Essays on Occupational Choice, College Major, and Career Outcomes
Ph.D. Dissertation, Yale University, 2014
Cohort(s): NLSY79, NLSY97
Publisher: ProQuest Dissertations & Theses (PQDT)
Keyword(s): Armed Forces Qualifications Test (AFQT); Armed Services Vocational Aptitude Battery (ASVAB); Career Patterns; High School; High School Completion/Graduates; High School Dropouts; Job Characteristics; Occupational Information Network (O*NET); Occupations; Skills; Transition, School to Work; Wages

Permission to reprint the abstract has not been received from the publisher.

The first chapter uses data from the National Longitudinal Survey of Youth's 1979 and 1997 cohorts, which are nationally representative panel surveys following workers from their teenage years well into their careers. The key advantage of the NLSYs for my purposes is that they also include a variety of cognitive and noncognitive pre-market skill measures, which I can then link to career outcomes. I combine these data with O*Net, which contains data on the task requirements of each occupation. I find that pre-market skills are strong predictors of the corresponding task content of the workers' occupations, both initially and much later in their careers. Career trajectories are similar across worker skill types, implying that initial differences in occupation persist over the course of a career.

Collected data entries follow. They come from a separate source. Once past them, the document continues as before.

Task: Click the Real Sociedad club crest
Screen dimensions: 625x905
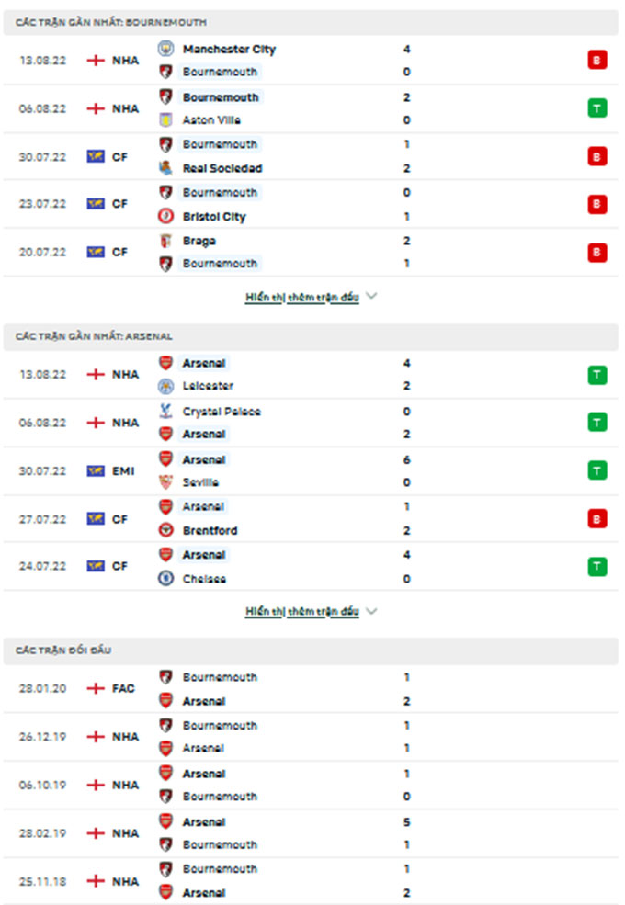Action: click(165, 168)
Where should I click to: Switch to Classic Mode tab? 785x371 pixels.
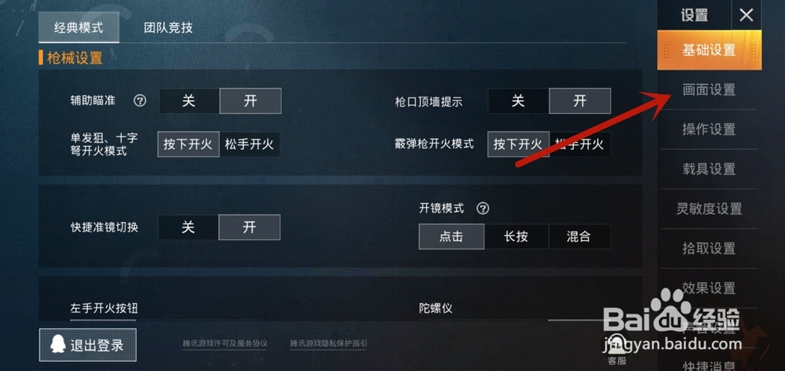point(79,27)
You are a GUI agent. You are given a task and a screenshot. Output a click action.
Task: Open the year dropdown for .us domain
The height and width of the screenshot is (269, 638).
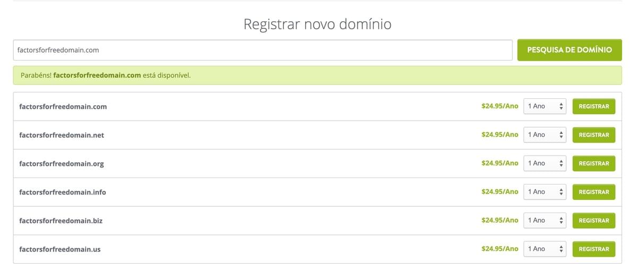pyautogui.click(x=545, y=249)
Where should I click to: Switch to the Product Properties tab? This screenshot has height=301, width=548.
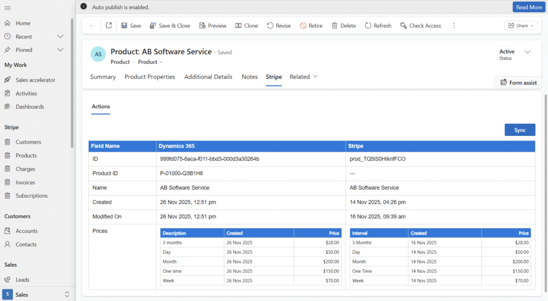(x=150, y=77)
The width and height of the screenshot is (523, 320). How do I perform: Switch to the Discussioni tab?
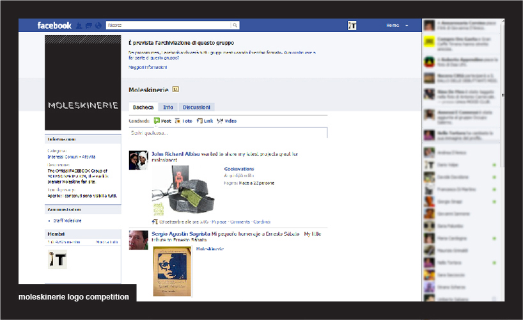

The third chapter uses the weekly work history data from the NLSY's 1979 cohort to analyze the effect of leaving high school during a recession. These data allow me to precisely measure labor market outcomes and the school-to-work transition. I document severe but short-lived effects of leaving school in a recession on wages, job quality, and the transition time from school to work for men with 9 to 12 years of education. In contrast to published evidence on more educated workers, I find large effects on work hours on both the extensive and intensive margins. When workers leave high school in a recession, they work fewer total weeks and more part-time weeks in their first year in the labor market. They also take substantially longer to find a job, have less access to on-the-job training, and report lower promotion possibilities. Effects of the entry unemployment rate on wages are also large. A 4-point rise in the initial unemployment rate leads to a 21% decline in year-one average wage, a 32% fall in hours worked in the first year, and a 54% decline in first-year earnings. However, the effects of economic conditions are not persistent; by year four, there is no effect on wages, hours, or earnings.

Bibliography Citation
Speer, Jamin D. Essays on Occupational Choice, College Major, and Career Outcomes. Ph.D. Dissertation, Yale University, 2014.